The fifth Jedi Mind Tricks album, titled Servants in Heaven, Kings in Hell, was released on September 19, 2006. The release coincided with the beginning of a tour to promote the album, which kicked off in New York City's Times Square. The album was widely acclaimed, unlike the group's two previous albums. A large part of the acclaim was due to the album's lyrical and musical diversity, both missing from their previous efforts. The album featured the single "Heavy Metal Kings" with Ill Bill, the Shara Worden-assisted "Razorblade Salvation", and the storytelling track "Uncommon Valor: A Vietnam Story" with R.A. the Rugged Man. A day after the release of the album, Vinnie Paz of Jedi Mind Tricks did an interview with The Breakdown, a show on ItsHipHop.tv where he discussed the album and his thoughts on Jus Allah.

In early 2006, rumors spread that the group had reunited with estranged member Jus Allah, and that he would be featured on Servants in Heaven, Kings in Hell, but no collaboration appeared. However, on September 20, 2006, a newly recorded Jedi Mind Tricks/Jus Allah collaboration, produced by Brods and entitled "The Rebuilding," appeared online. In a January 2007 interview, Paz stated that Jus would be featured on the group's upcoming sixth album, titled A History of Violence. Jus Allah, Doap Nixon and Demoz were added to the AotP roster in 2007, and contributed verses to the group's second studio album Ritual of Battle, which was released on September 25, 2007. Also, in summer 2008, Jedi Mind Tricks' Label, Babygrande, released a JMT DVD called "Divine Fire: The Story of Jedi Mind Tricks".

===2007–09: Reunion with Jus Allah and A History of Violence===
In an interview conducted in September 2007 on the Art of Rhyme website, Jus Allah announced that he has rejoined Jedi Mind Tricks. In the interview, he stated "I'm back in the group [and that] I'm focused on... putting out the next Jedi Mind Tricks album... a History of Violence." A History of Violence was released on November 11, 2008. It would be the last JMT album released on Babygrande Records.

===2010–13: Enemy Soil, Violence Begets Violence, departure of Stoupe and Jus Allah===
After a long time dispute with Babygrande Records, JMT decided to part ways and form their own record label entitled Enemy Soil. Enemy Soil features artists such as JMT, Reef the Lost Cauze, Dutch (the side group of Stoupe The Enemy of Mankind), and Army of the Pharaohs.

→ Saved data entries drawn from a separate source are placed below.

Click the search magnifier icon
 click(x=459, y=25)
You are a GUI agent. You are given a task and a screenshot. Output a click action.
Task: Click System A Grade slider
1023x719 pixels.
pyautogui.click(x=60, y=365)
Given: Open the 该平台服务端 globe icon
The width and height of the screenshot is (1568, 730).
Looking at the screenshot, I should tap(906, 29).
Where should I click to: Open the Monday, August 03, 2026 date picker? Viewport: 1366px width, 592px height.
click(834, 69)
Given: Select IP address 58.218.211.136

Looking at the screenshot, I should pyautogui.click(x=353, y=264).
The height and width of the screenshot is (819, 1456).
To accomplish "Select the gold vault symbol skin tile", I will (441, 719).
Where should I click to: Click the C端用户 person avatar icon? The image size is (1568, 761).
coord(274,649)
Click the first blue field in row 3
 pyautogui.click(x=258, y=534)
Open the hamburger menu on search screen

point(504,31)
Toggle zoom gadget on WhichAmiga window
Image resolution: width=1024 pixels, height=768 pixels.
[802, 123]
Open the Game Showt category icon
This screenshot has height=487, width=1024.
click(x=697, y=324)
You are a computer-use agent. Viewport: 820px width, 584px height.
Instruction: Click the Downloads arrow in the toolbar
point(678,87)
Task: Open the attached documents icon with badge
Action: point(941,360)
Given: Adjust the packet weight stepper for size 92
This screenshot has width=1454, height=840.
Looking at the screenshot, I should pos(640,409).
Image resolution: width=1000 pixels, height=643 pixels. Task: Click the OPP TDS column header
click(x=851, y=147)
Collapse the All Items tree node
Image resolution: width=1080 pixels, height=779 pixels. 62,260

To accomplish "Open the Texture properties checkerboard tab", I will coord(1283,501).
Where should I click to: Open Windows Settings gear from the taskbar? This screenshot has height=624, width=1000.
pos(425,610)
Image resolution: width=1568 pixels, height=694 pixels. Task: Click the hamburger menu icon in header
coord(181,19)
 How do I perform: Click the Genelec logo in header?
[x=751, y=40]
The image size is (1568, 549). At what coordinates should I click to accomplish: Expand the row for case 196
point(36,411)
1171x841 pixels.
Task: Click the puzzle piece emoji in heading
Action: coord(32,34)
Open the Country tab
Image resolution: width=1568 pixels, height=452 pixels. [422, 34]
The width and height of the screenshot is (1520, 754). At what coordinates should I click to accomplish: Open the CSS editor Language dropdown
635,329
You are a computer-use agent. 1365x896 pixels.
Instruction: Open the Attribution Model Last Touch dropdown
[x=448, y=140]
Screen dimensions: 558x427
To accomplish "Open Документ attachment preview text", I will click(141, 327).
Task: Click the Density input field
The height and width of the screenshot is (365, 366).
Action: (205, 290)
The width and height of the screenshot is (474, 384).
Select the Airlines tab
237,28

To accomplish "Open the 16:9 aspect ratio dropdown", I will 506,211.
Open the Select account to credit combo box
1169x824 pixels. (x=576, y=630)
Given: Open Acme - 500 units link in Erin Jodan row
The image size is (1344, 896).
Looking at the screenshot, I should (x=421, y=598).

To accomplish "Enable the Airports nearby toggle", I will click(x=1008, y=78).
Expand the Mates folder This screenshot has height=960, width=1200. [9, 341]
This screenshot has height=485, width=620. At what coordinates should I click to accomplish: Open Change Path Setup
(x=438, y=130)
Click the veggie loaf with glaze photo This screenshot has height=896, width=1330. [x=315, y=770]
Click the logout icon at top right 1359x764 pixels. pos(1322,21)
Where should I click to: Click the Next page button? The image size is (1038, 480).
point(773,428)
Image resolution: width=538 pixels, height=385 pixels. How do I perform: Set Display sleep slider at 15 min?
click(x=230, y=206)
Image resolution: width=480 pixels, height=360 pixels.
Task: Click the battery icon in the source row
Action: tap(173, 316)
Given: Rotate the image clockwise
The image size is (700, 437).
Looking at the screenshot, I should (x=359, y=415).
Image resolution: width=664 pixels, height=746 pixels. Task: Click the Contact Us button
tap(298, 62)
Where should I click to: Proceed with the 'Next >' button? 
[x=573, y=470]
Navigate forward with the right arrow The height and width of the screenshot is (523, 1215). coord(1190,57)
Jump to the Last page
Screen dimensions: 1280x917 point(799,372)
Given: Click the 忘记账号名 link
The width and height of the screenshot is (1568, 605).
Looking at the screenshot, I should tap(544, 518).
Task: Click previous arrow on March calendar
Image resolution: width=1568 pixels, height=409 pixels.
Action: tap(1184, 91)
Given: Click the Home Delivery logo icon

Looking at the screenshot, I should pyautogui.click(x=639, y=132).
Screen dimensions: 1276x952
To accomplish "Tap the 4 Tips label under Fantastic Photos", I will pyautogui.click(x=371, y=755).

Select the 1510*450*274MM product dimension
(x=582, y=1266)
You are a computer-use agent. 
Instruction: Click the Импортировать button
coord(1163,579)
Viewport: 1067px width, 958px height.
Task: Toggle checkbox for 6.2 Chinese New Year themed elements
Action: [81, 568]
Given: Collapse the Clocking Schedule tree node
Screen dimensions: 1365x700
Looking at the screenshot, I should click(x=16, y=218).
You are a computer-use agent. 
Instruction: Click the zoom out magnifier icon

Vinnie Paz released his first solo album Season of the Assassin on June 22, 2010. Jus Allah is in the works of releasing his second solo album entitled MMA (Meanest Man Alive). Stoupe released the album for his group, Dutch, (which features Liz Fullerton on vocals) entitled A Bright Cold Day on June 8, 2010. Army of the Pharaohs released their third album as well entitled The Unholy Terror on March 30, 2010.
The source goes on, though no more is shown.